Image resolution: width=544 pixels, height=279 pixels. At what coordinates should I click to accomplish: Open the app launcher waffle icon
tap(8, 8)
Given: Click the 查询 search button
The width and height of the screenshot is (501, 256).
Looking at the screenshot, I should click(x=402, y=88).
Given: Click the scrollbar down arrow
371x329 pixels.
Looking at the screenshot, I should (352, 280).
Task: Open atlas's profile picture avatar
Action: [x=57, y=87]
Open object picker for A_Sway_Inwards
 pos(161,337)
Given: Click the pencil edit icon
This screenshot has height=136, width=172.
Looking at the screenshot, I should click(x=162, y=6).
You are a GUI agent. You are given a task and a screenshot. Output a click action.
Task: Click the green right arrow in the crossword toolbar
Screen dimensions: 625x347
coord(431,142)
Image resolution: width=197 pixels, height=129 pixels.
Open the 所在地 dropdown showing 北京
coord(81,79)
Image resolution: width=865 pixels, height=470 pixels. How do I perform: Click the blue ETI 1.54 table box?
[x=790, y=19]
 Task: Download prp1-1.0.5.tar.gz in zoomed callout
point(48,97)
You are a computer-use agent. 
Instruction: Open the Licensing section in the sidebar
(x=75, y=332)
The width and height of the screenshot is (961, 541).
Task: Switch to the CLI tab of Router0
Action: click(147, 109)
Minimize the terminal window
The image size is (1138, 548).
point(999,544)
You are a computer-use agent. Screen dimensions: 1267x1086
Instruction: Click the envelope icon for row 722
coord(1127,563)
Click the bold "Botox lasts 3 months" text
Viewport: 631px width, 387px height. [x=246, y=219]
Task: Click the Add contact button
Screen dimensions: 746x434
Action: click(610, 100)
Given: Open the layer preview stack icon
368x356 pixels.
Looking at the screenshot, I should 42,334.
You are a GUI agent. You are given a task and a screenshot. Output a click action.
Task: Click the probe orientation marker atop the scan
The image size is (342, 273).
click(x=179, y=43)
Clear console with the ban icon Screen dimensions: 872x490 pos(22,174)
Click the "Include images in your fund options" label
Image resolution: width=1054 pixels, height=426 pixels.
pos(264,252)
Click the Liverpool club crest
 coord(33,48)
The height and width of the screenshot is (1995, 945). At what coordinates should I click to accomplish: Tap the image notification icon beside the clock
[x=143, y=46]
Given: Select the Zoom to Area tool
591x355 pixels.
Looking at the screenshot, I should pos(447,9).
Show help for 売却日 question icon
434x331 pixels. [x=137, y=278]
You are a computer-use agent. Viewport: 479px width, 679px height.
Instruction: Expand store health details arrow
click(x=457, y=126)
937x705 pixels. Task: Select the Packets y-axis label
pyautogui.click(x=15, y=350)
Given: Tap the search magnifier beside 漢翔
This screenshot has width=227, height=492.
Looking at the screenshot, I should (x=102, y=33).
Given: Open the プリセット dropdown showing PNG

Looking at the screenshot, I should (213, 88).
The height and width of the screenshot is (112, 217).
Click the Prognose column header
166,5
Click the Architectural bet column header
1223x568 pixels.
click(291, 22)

──────────

_WORK REQUIRED:_ Would you retype the lines above from the one with "Open object picker for A_Sway_Inwards" down to the one with "You are a computer-use agent. Screen", word for word, both ends included and no other lines?

_REPLY TO THE TASK:_
Open object picker for A_Sway_Inwards
 pos(161,337)
Given: Click the pencil edit icon
This screenshot has height=136, width=172.
Looking at the screenshot, I should click(x=162, y=6).
You are a GUI agent. You are given a task and a screenshot. Output a click action.
Task: Click the green right arrow in the crossword toolbar
Screen dimensions: 625x347
coord(431,142)
Image resolution: width=197 pixels, height=129 pixels.
Open the 所在地 dropdown showing 北京
coord(81,79)
Image resolution: width=865 pixels, height=470 pixels. How do I perform: Click the blue ETI 1.54 table box?
[x=790, y=19]
 Task: Download prp1-1.0.5.tar.gz in zoomed callout
point(48,97)
You are a computer-use agent. 
Instruction: Open the Licensing section in the sidebar
(x=75, y=332)
The width and height of the screenshot is (961, 541).
Task: Switch to the CLI tab of Router0
Action: click(147, 109)
Minimize the terminal window
The image size is (1138, 548).
point(999,544)
You are a computer-use agent. Screen dimensions: 1267x1086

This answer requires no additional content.